Quanto mais observo e reconheço onde e como estou, mais percebo e anseio as razões de mudar, de despertar em mim o sentido pelo sentir, é a epistemologia desperta pela curiosidade genuína do ser.
E assim seguimos num ciclo ascendente, com a mudança de dentro pra fora, movimentos internos que provocam os externos, por isso insisto na construção de novos paradigmas na Educação, pautados nessa nova ordem, em que tudo é entendido de forma sistêmica e integrada. Precisamos, queremos e podemos adequar e melhorar os processos de oferta da Educação regular durante e pós Pandemia, com mais consciência, conexão, esperança e amor, por nós mesmos e pelo próximo.

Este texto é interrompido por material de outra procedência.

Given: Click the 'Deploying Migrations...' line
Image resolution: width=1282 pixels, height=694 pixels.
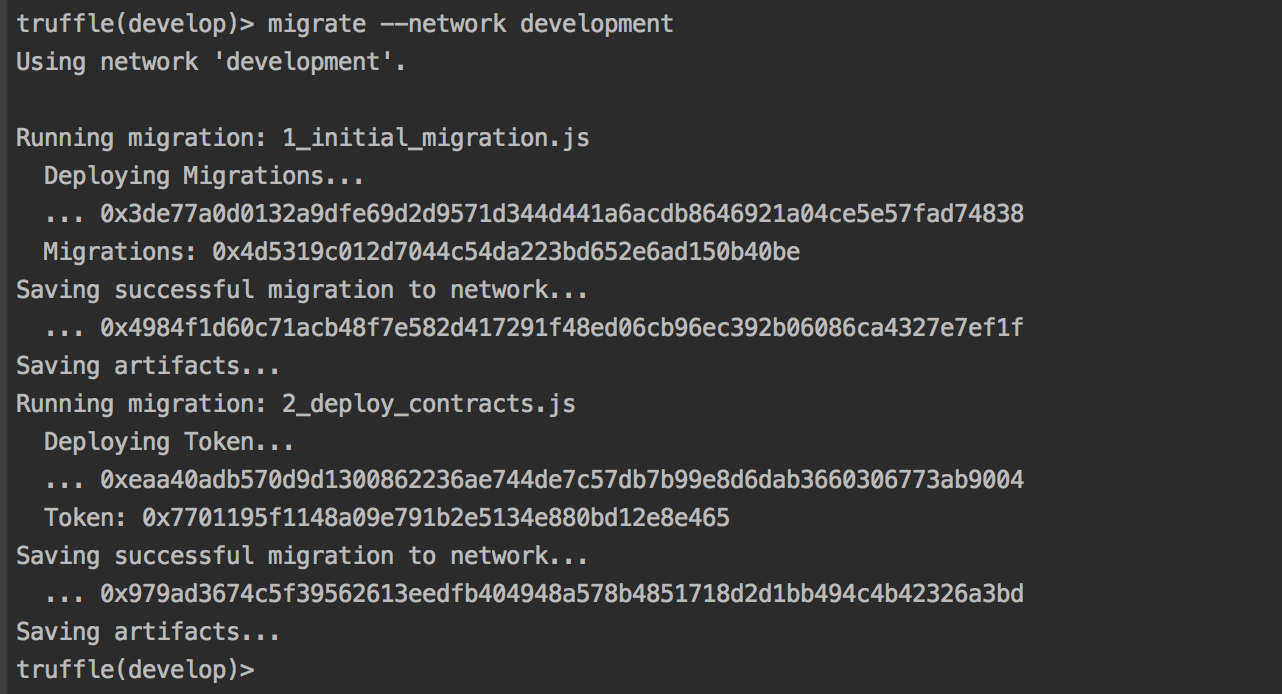Looking at the screenshot, I should pos(204,176).
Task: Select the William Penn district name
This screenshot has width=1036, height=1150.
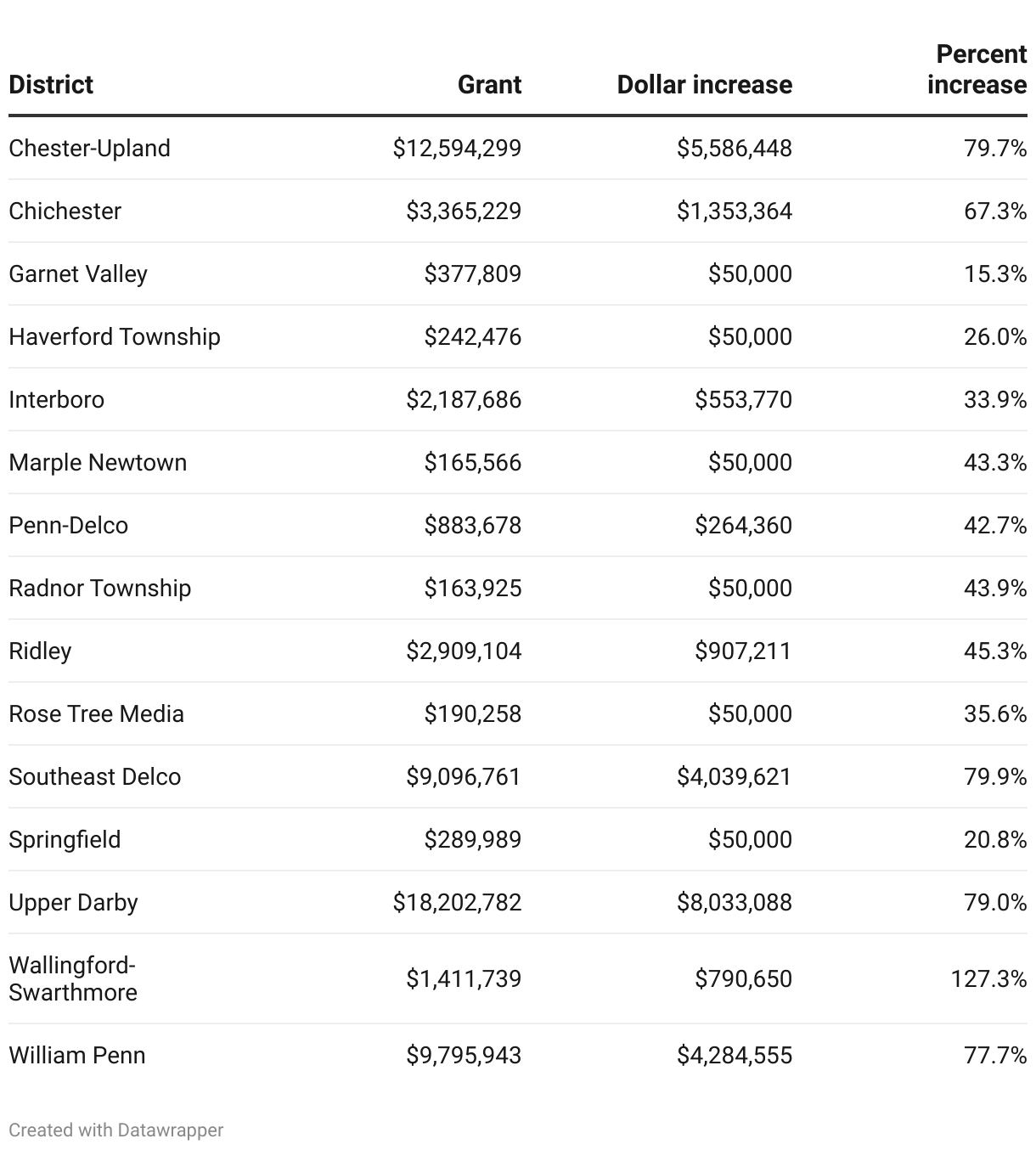Action: (x=77, y=1056)
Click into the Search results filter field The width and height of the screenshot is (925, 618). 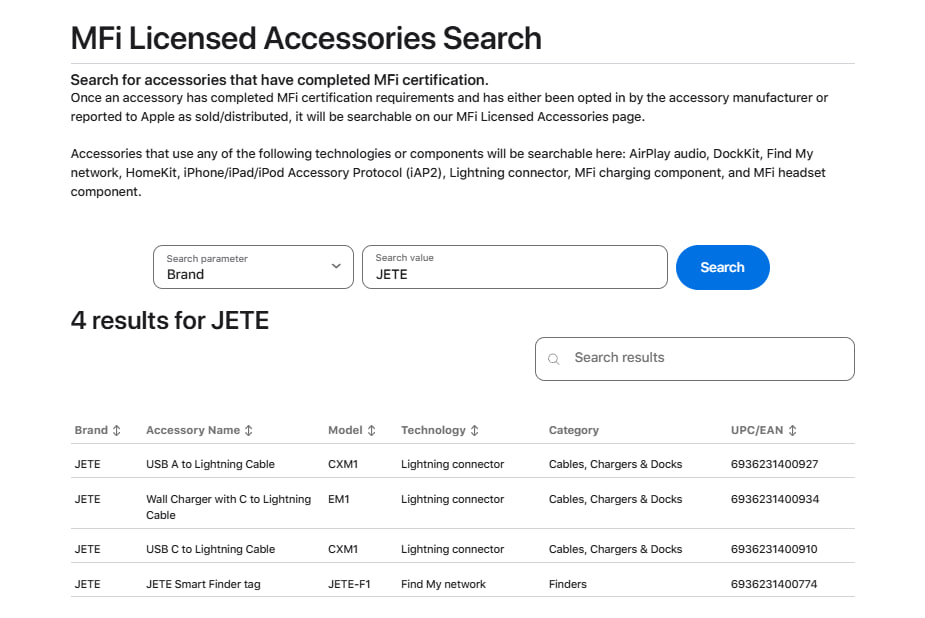pos(705,358)
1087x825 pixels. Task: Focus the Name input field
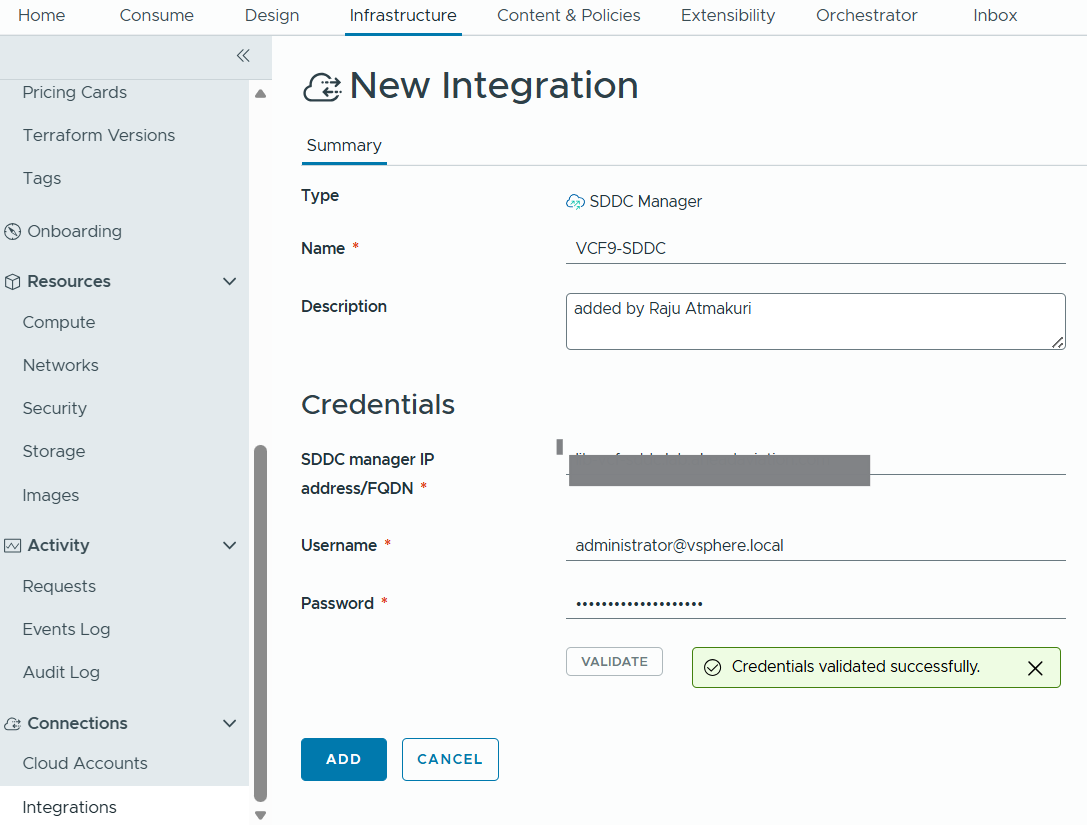[815, 249]

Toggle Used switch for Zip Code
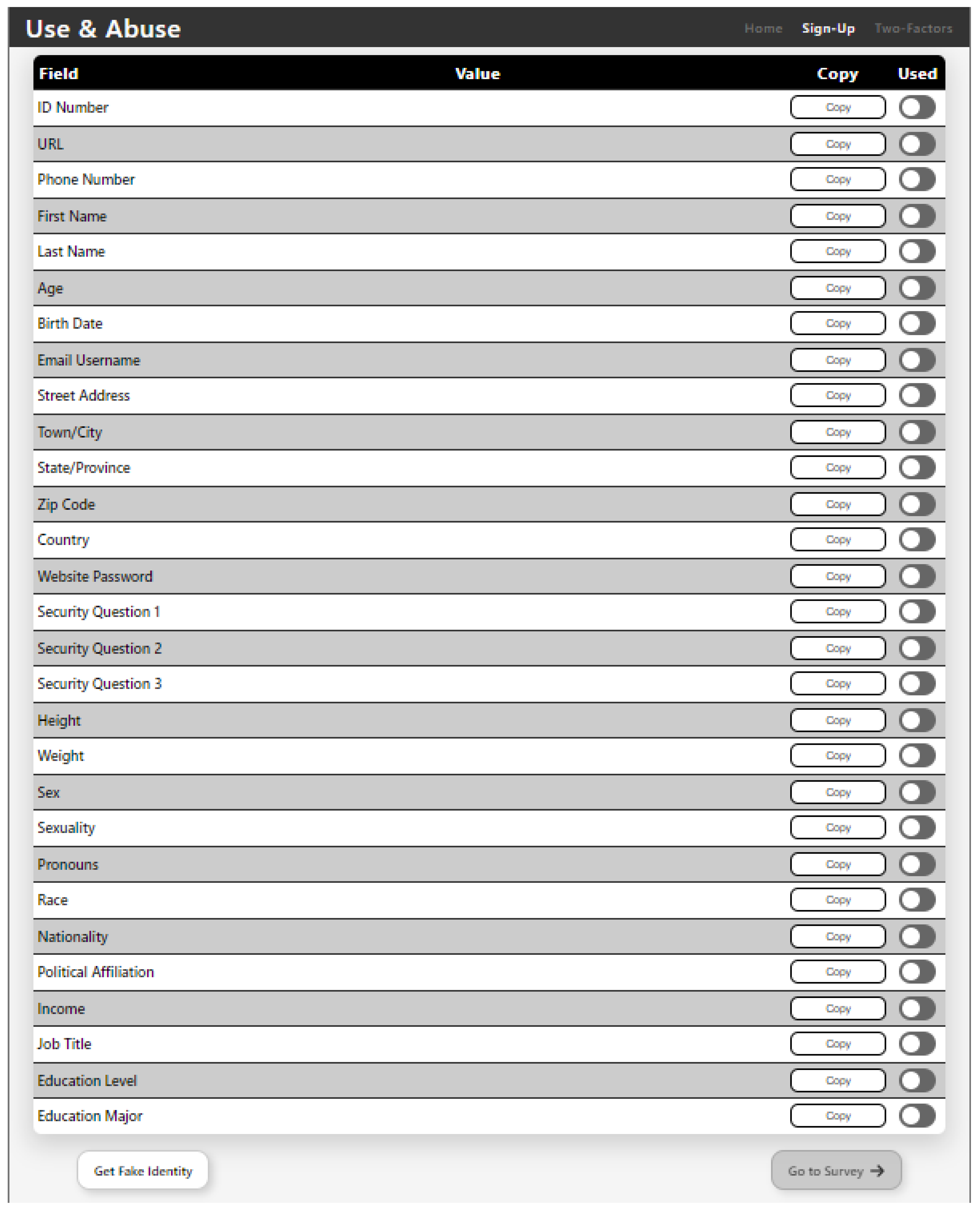(917, 504)
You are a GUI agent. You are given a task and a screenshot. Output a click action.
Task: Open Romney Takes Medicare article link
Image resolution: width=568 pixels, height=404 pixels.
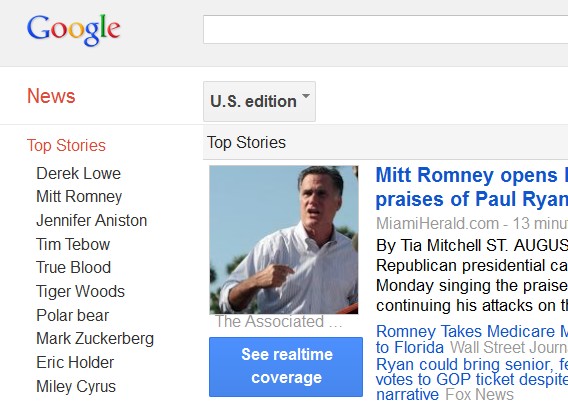tap(472, 339)
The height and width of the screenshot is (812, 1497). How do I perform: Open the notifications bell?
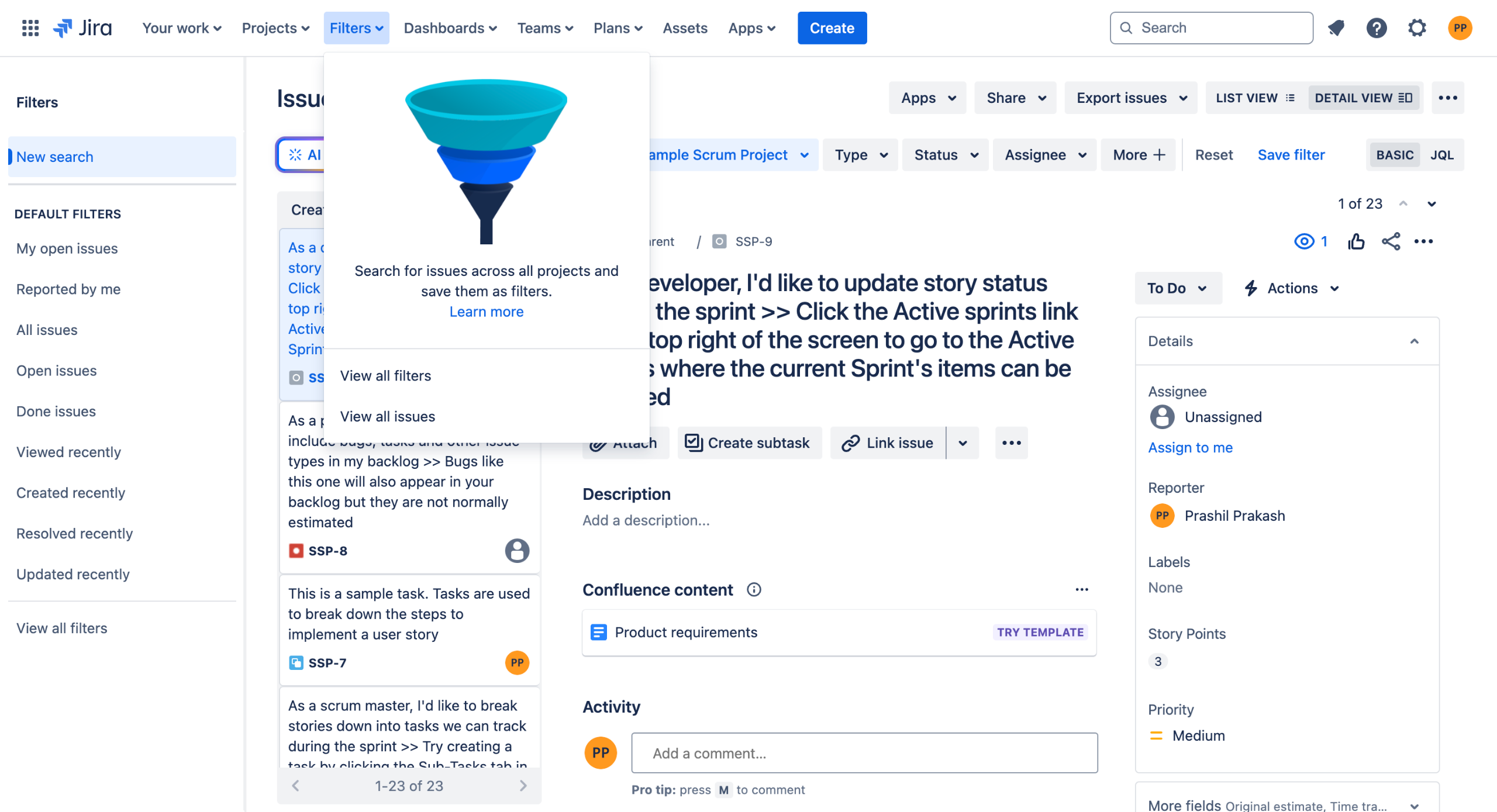1336,28
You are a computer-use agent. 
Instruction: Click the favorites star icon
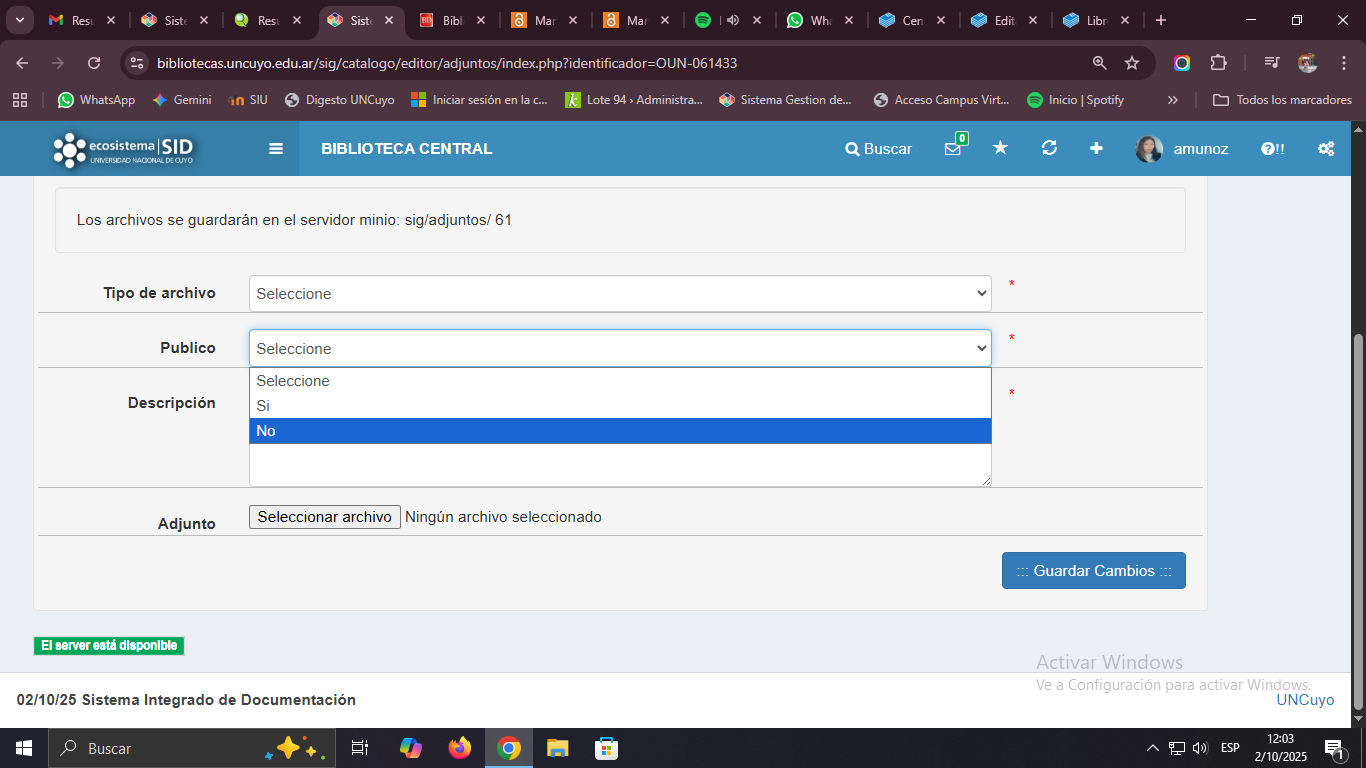coord(1000,148)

* Pedagoga e educadora da rede municipal de Betim há 24 anos, lotada nas escolas Aristides José da Silva e Presidente Raul Soares. Coordenadora Projeto “Mude sua mente mude o mundo” e ex presidente Conselho Municipal de Educação de Betim (gestão 2008 a 2011)
** Pedagoga da Rede Municipal de Betim e professora dos cursos de licenciatura do Centro Universitário Una.